Please register for the course through the Registration Systems of the Department of Computer Science or through the coordinator.

Course content

This course introduces the core principles and some advanced methods of frequent subgraph mining. It starts by reviewing, from a somewhat unusual perspective, some of the basic principles of frequent item set mining (although without going into details of specific algorithms). The rationale of this review is that certain ideas and methods used in frequent subgraph mining can already be exemplified with frequent item set mining approaches, while the simpler framework helps to introduce them in a way that is easy to understand. These basic ideas include the general scheme of traversing a (semi-)lattice of patterns with the help of a divide-and-conquer procedure, the use of canonical forms to eliminate redundant search, and the use of the apriori property and perfect extensions to prune the search tree.
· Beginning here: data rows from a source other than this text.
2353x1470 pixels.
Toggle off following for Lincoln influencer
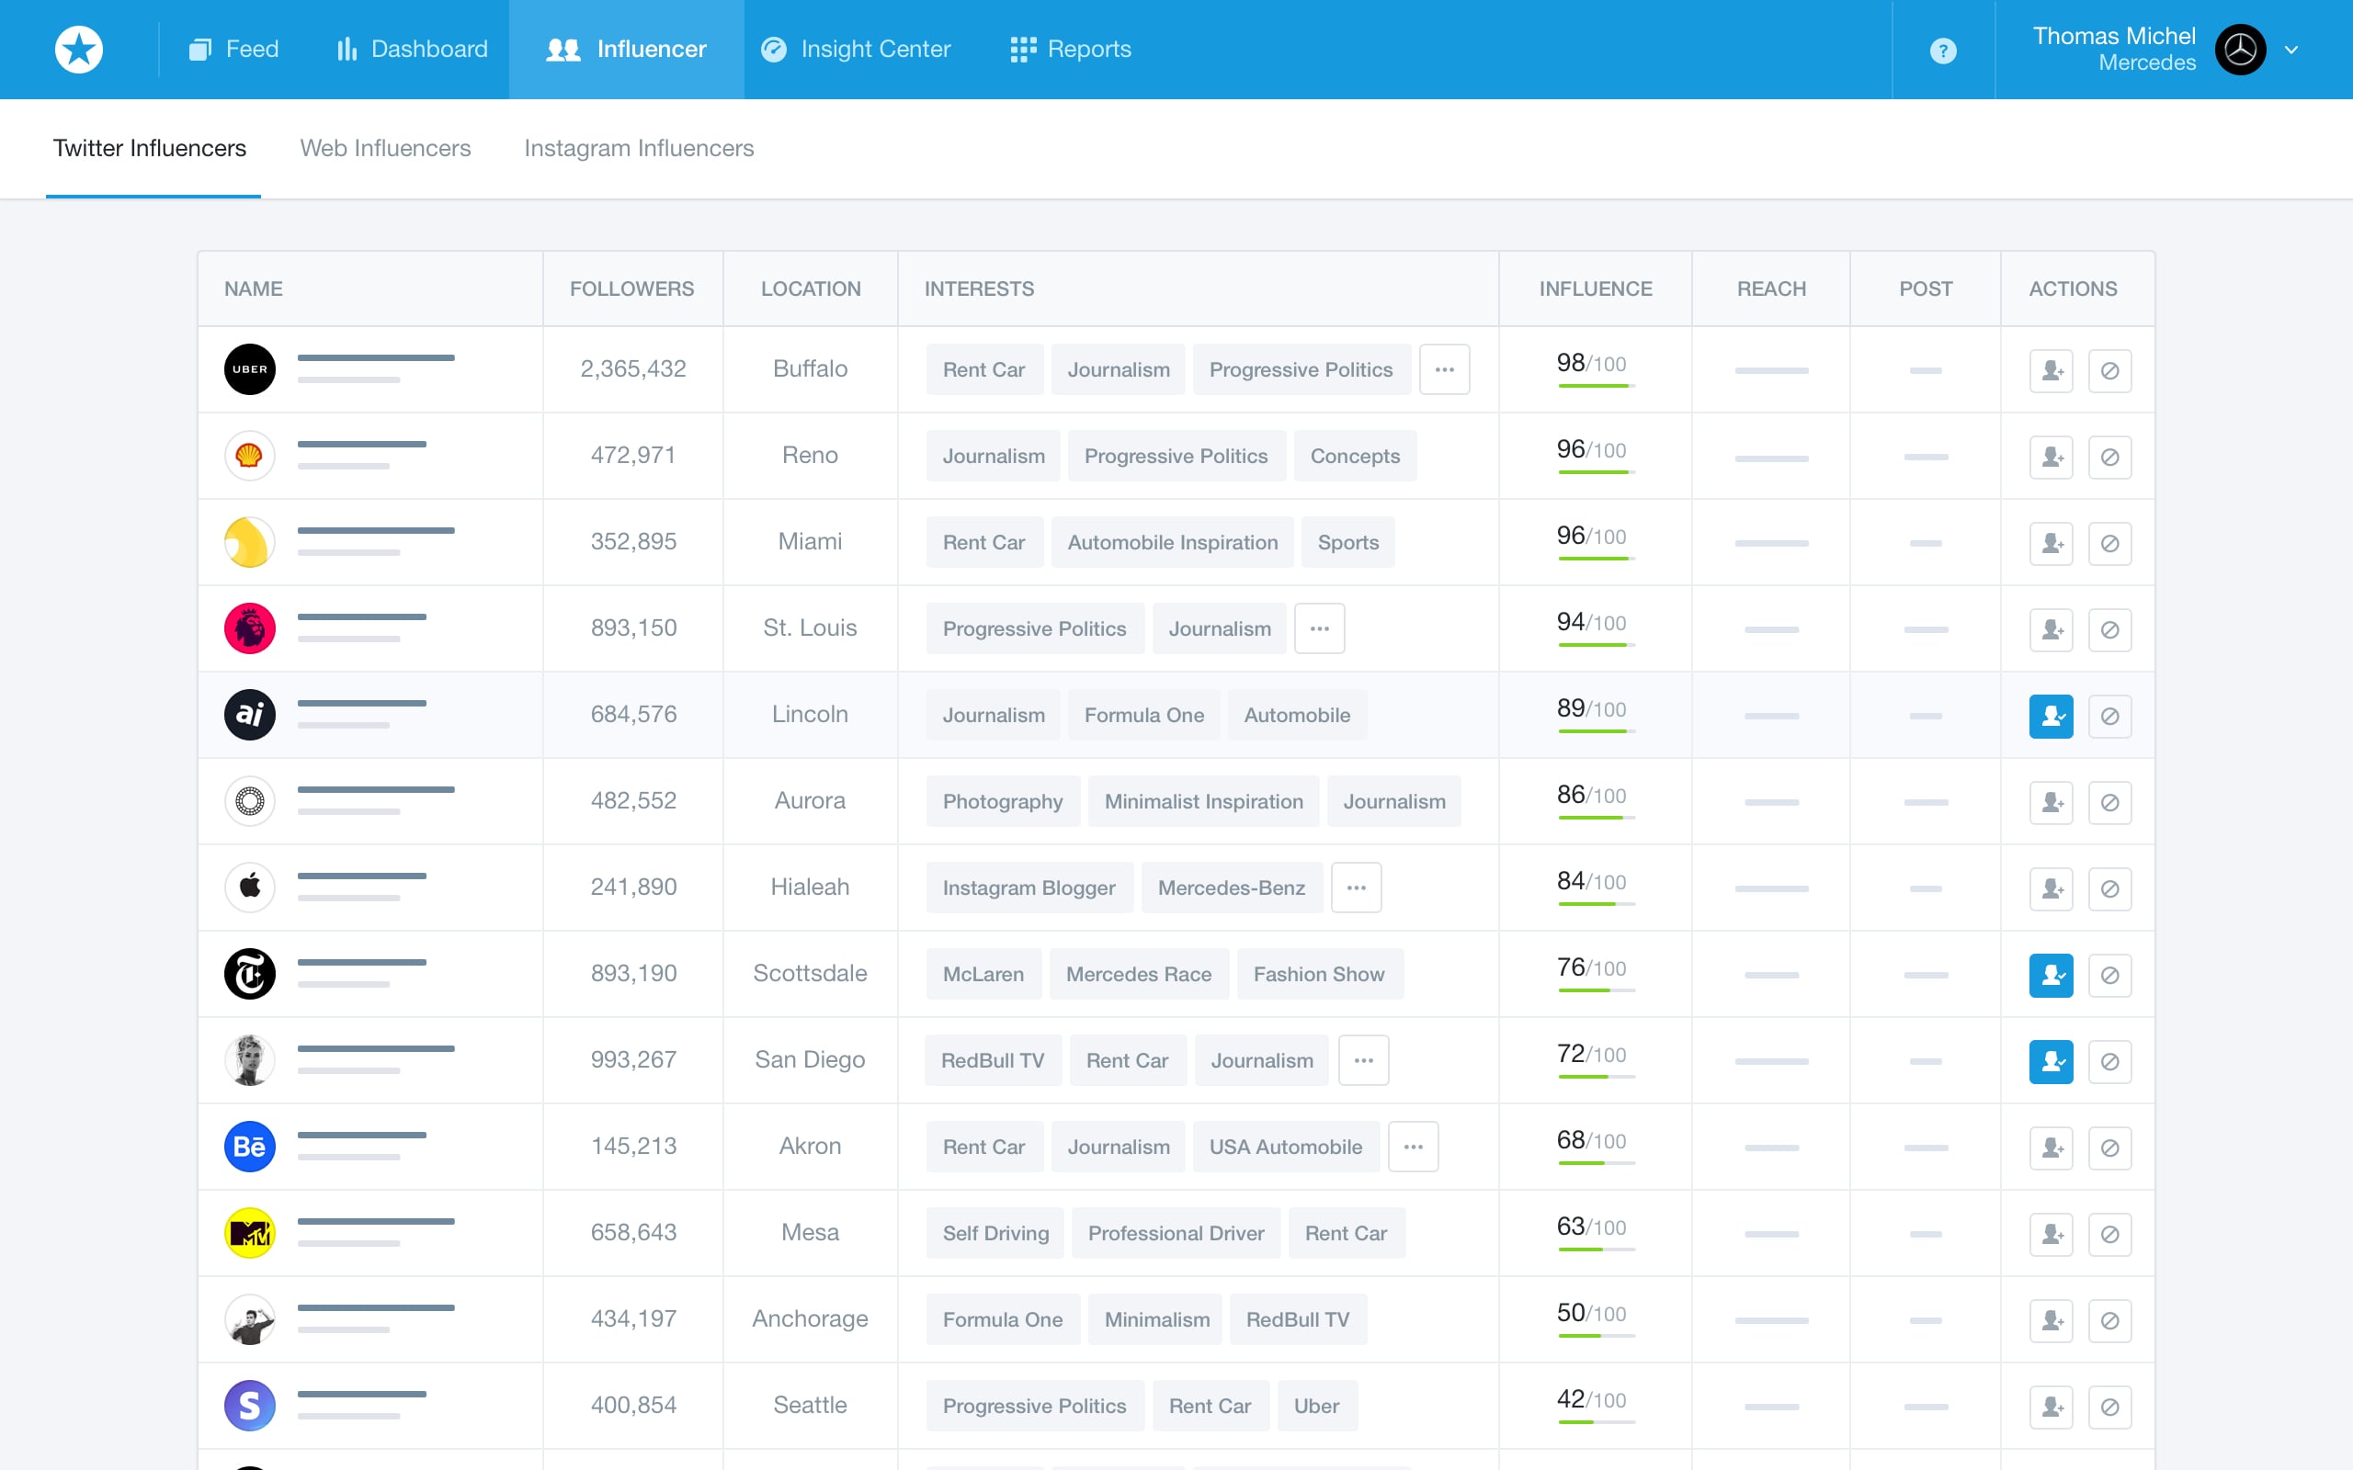2051,717
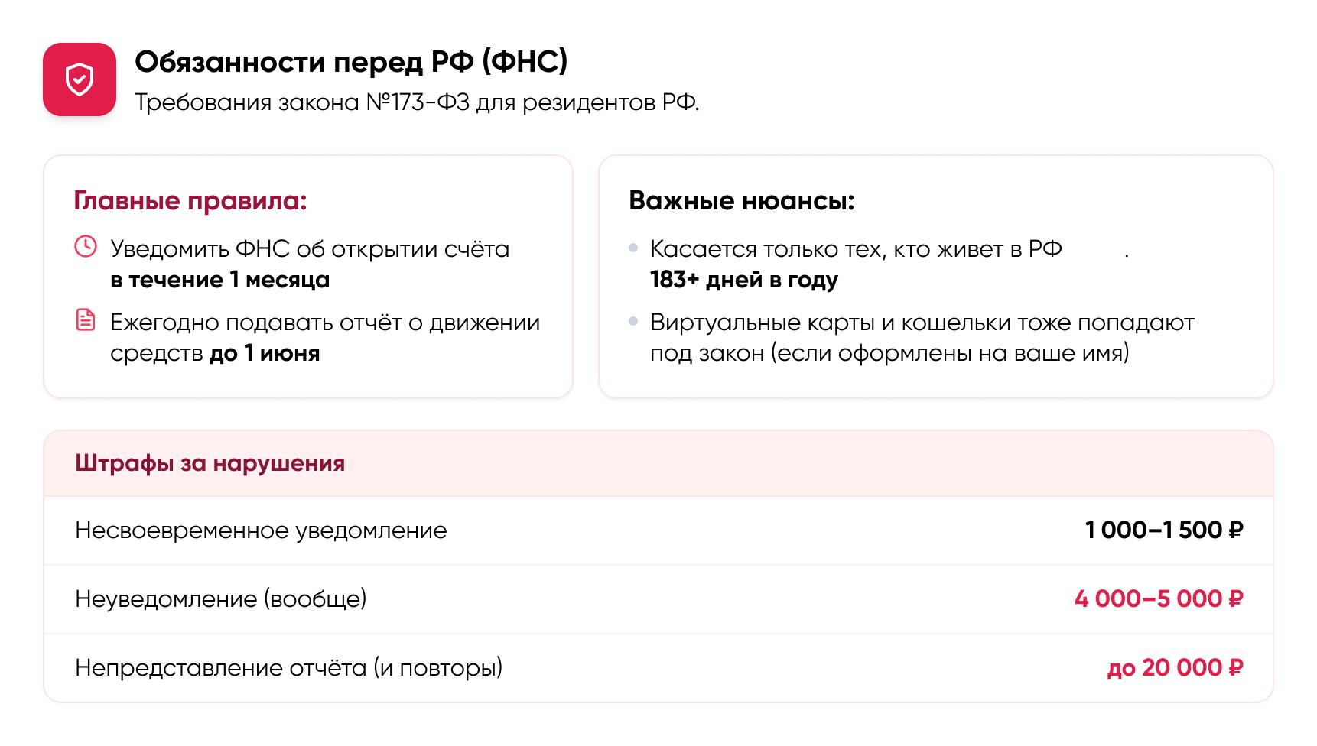Click the bold "в течение 1 месяца" text

[220, 280]
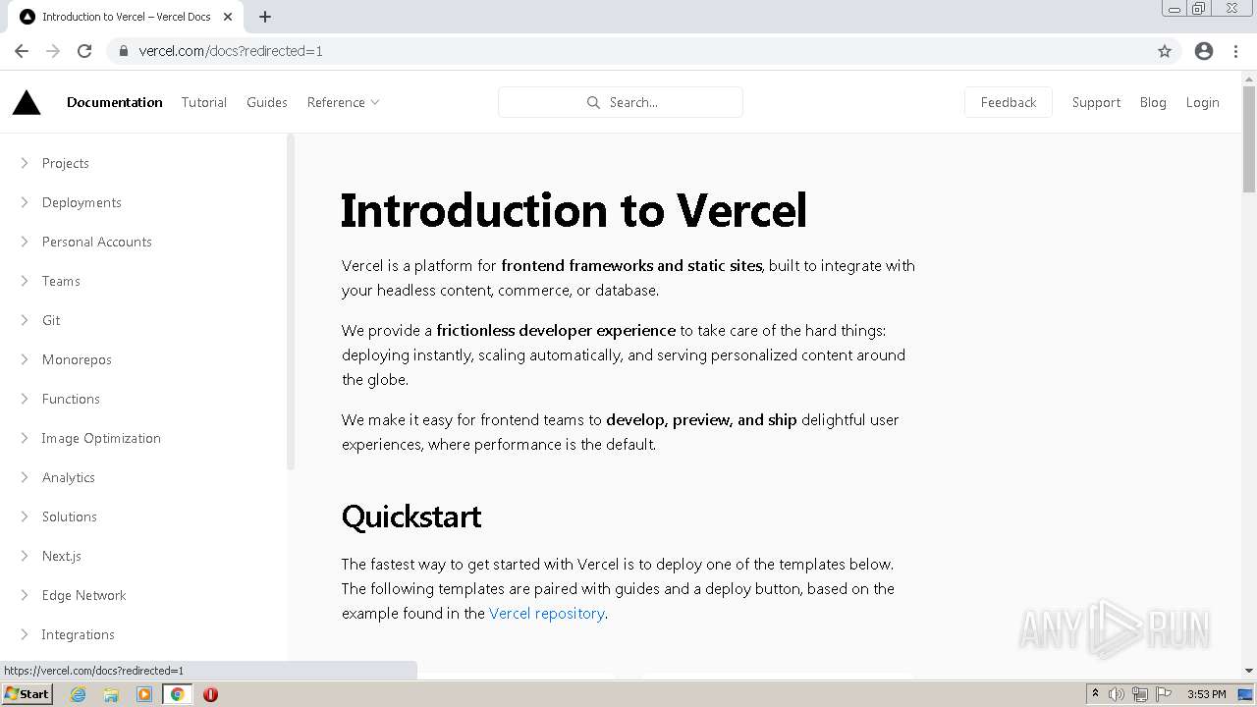The width and height of the screenshot is (1257, 707).
Task: Open the Chrome three-dot menu
Action: [1236, 51]
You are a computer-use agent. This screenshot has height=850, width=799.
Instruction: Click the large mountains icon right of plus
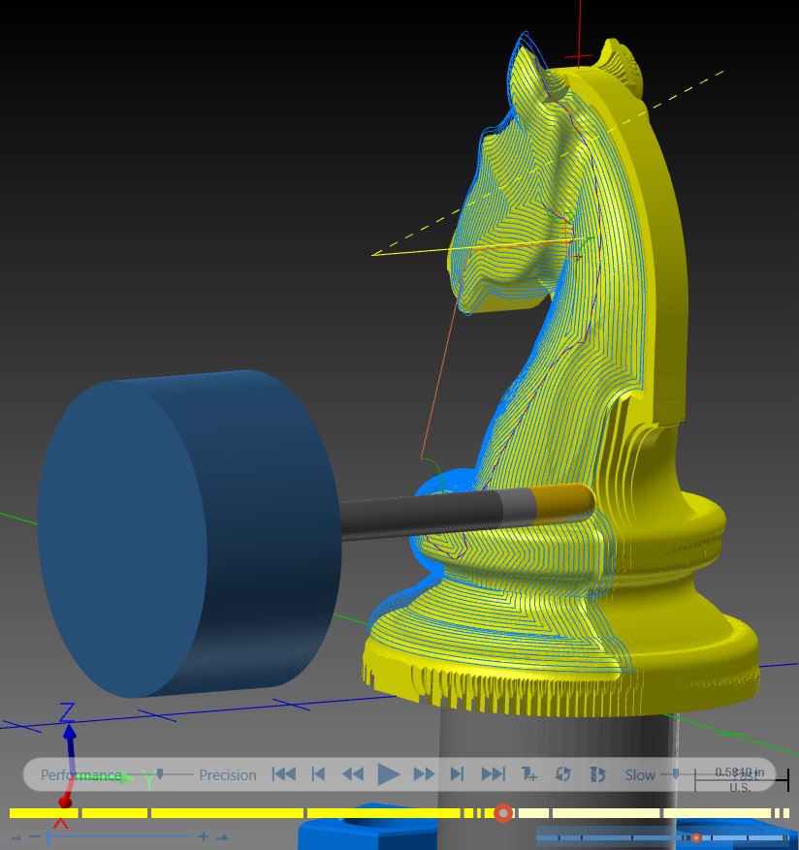point(222,837)
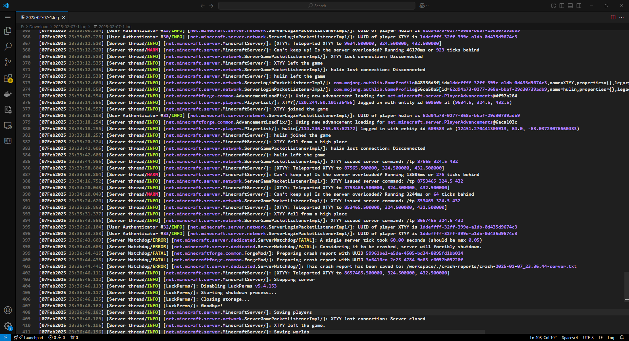Click the notifications bell in status bar
Image resolution: width=629 pixels, height=341 pixels.
[x=621, y=337]
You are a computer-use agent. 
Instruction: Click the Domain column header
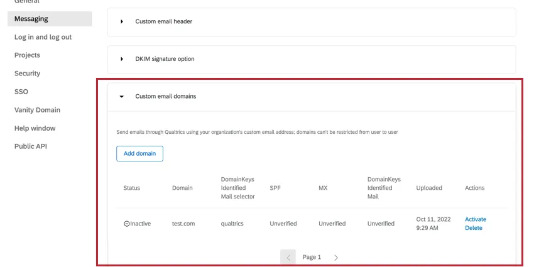[x=182, y=188]
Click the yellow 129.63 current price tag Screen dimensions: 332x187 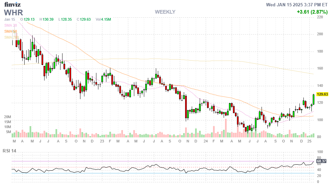click(322, 94)
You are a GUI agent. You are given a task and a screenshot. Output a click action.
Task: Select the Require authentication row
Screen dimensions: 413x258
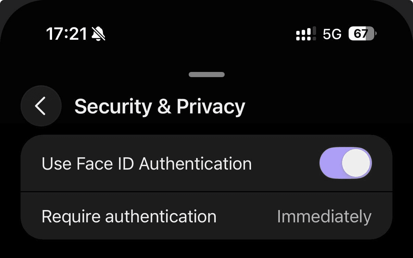point(207,216)
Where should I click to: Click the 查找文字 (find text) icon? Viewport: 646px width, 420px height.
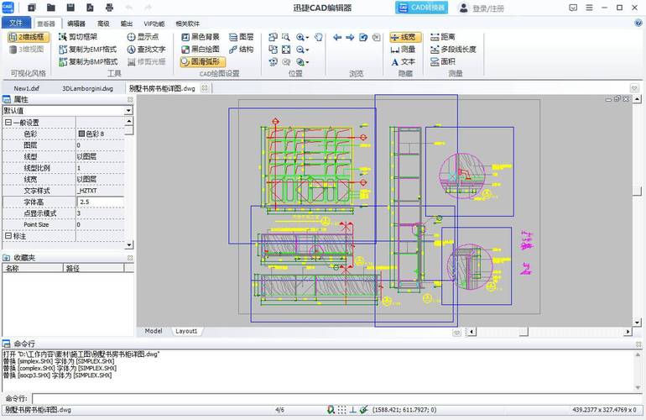[x=131, y=50]
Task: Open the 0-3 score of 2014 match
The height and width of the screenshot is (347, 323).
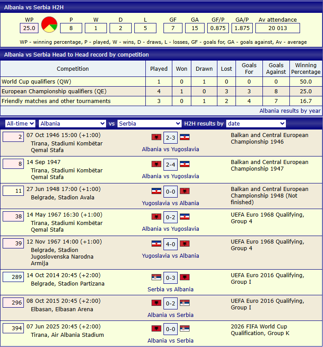Action: (x=170, y=278)
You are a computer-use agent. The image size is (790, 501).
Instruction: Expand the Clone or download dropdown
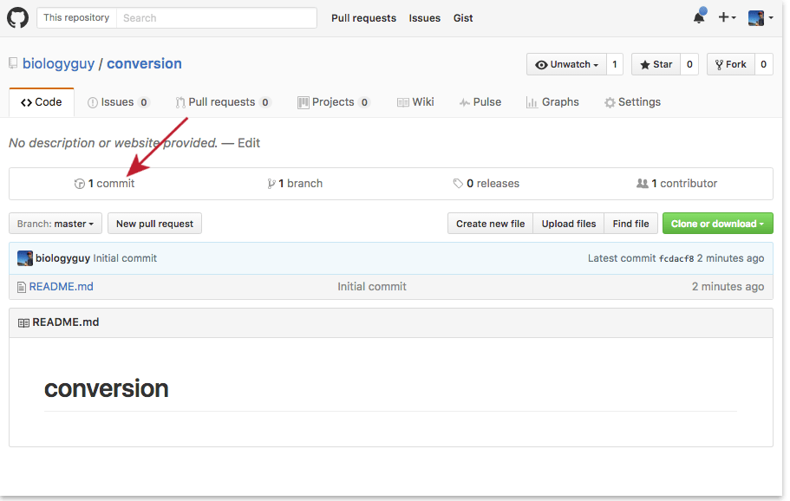click(717, 223)
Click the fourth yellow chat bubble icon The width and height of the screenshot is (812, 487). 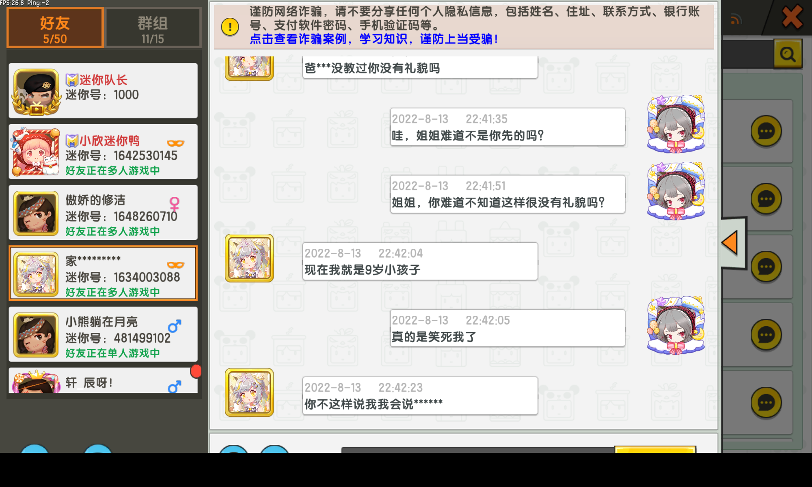pos(766,335)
In a second step these core ideas are transferred to the graph setting, where the most general case (unrestricted graphs) is treated first. Different canonical forms based on spanning trees and on adjacency matrices are discussed, and the so-called prefix property of canonical code words is studied as a means of simplifying the search procedure. In addition, node signatures are considered as a way of accelerating the process of constructing a canonical code word. Furthermore, special extensions of the basic search scheme for the application area of molecular frequent mining, which is a very useful method for drug design, are presented, including ring mining, carbon chain mining, and wildcards atoms. The course concludes with considering restricted graphs like chains and various forms of trees, where special canonical forms allow for more efficient search.

Please see http://www.borgelt.net/teach/fpm/

Course schedule

Lectures: Mon - Thu 9:00-10:30, 10:45-12:15; Fri 9:00-10:30
Exercises: Mon - Thu 13:15-14:45, Fri 10:45-12:15
Oral exam: Fri 13:15-14:45 or Mon (9 Mar, B222) 9:00-13:00
Written exam: Tue 16:00-19:00 (2,5 hours) A111

MondayTuesdayWednesdayThursdayFridayMonday
9:00-10:30LectureLectureLectureLectureLectureOral exam
10:45-12:15LectureLectureLectureLectureExerciseOral exam
13:15-14:45ExerciseExerciseExerciseExerciseOral exam

How to pass the course

There is an oral exam (Friday 6 March, afternoon, or Monday 9 March morning) or written exam (28 April 16-19 at Exactum A111). If you took the oral exam, you can still attend also the written exam.